I have looked at your heroic efforts at sanity checking
and I cannot help myself wondering whether this is a winning
strategy. Shall we really specify for each device how many
endpoints it is suposed to have in the probe() method?

Could we extend the matching by a minimum and maximum number
of endpoints and masks for permissible endpoint types?

For class devices this is impossible, but the majority of
drivers are for vendor specific devices.

	Regards
		Oliver
 

^ permalink raw reply	[flat|nested] 2+ messages in thread

* Re: Can't we have stricter matching for vendor specific devices?
  2020-01-20 12:36 Can't we have stricter matching for vendor specific devices? Oliver Neukum
@ 2020-01-21 13:24 ` Johan Hovold
  0 siblings, 0 replies; 2+ messages in thread
From: Johan Hovold @ 2020-01-21 13:24 UTC (permalink / raw)
  To: Oliver Neukum; +Cc: Johan Hovold, gregkh, stern, linux-usb

On Mon, Jan 20, 2020 at 01:36:31PM +0100, Oliver Neukum wrote:
> Hi Johan,
> 
> I have looked at your heroic efforts at sanity checking
> and I cannot help myself wondering whether this is a winning
> strategy. Shall we really specify for each device how many
> endpoints it is suposed to have in the probe() method?

────────────────────

**Your goal**
Please write what comes next in the mailing-list thread about stricter matching for vendor specific devices, picking up after its last quoted line.

**Given data**

────────────────────

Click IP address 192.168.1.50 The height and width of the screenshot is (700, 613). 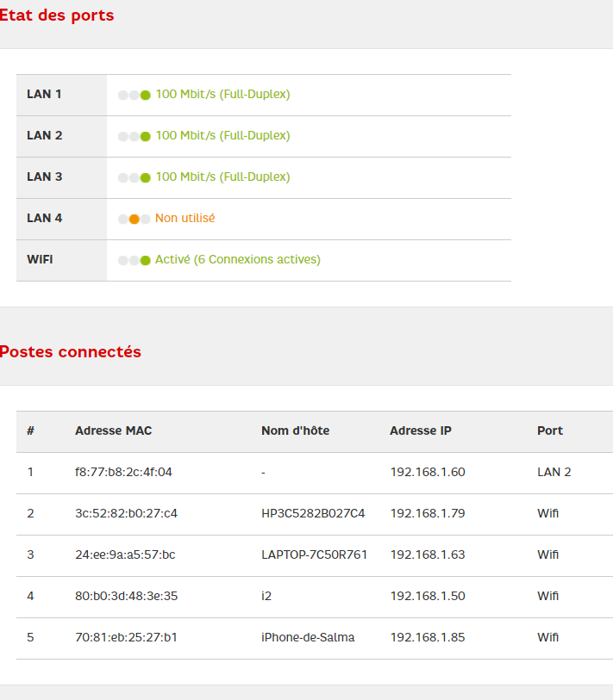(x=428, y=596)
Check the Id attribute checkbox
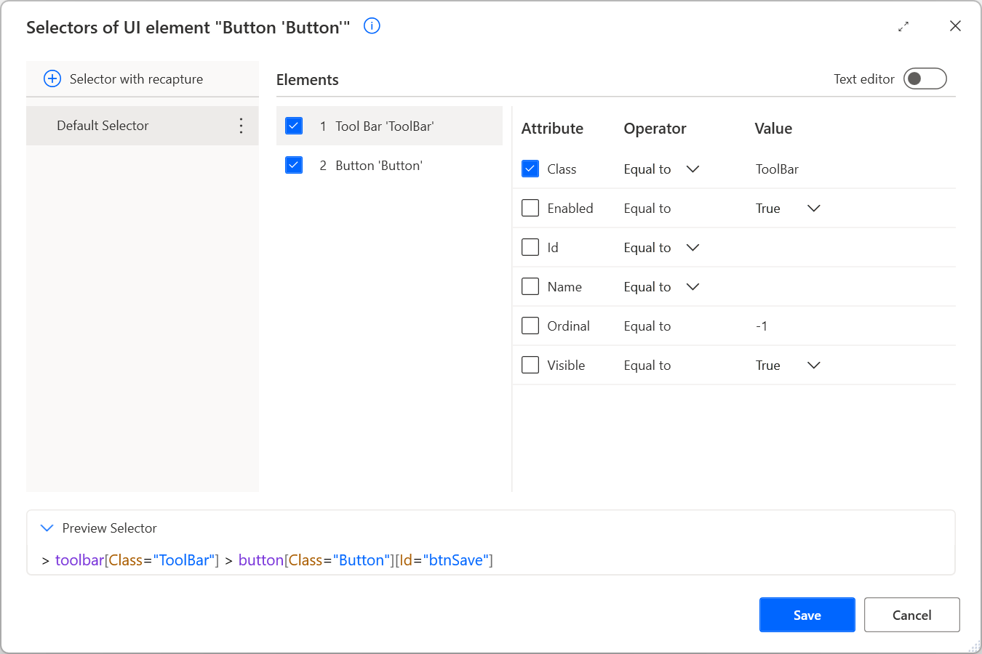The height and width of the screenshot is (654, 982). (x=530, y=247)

────────────────────

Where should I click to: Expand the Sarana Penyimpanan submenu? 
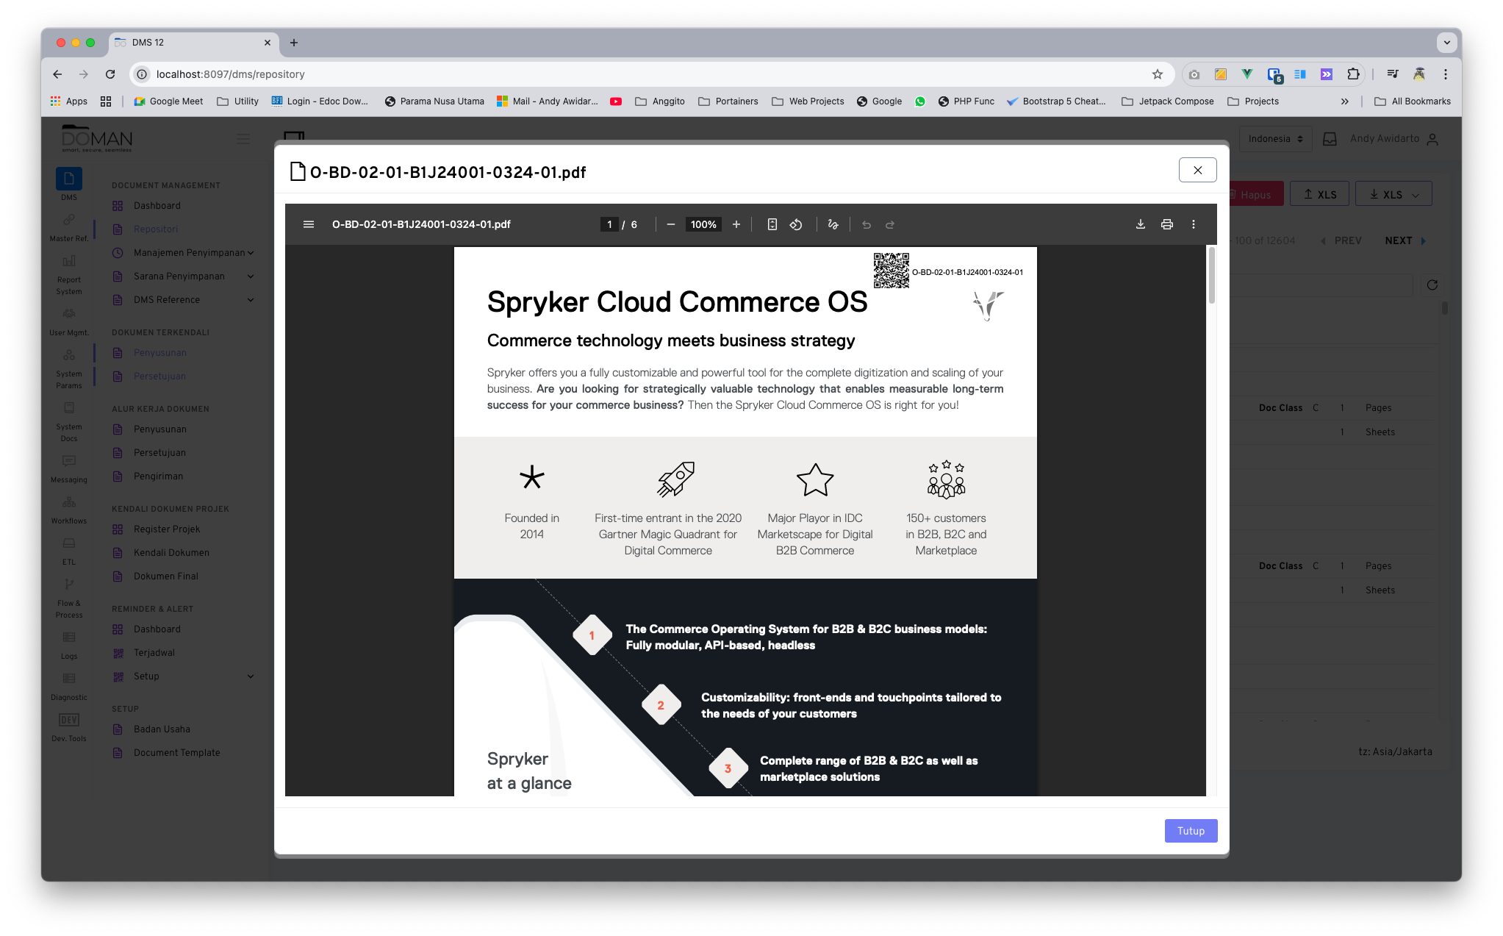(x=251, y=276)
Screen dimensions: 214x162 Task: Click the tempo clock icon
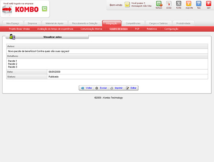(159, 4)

────────────────────

**Result**
> 
> Could we extend the matching by a minimum and maximum number
> of endpoints and masks for permissible endpoint types?
> 
> For class devices this is impossible, but the majority of
> drivers are for vendor specific devices.

I have considered it, but I don't think that encoding this in the device
id table would work. Just take something like the option driver with
about a thousand entries. Encoding what is essentially a driver
requirement would just waste a lot of space.

It's also not clear how to encode the various ways that drivers look up
endpoints, such as by number or by descriptor order, and often in
various combinations (e.g. an endpoint can be optional or the driver can
handle both interrupt and bulk types). For this to work generally, you'd
also need to deal with drivers switching altsettings (e.g. which
altsetting should core verify?).

Any change in this direction would also risk introducing regressions as
we don't have access to the descriptors for devices that have already
been added.

Instead I came to the conclusion that we should treat this just like any
other resource allocation and to provide helpers for drivers to use (I
have some more work in this area coming).

Just like it's a bug to not check the return value from kmalloc() or
platform_get_irq() so should trying to use an endpoint before making
sure it is available be considered a bug even in cases where it doesn't
outright crash the kernel currently. And we should of course always
sanity check external input.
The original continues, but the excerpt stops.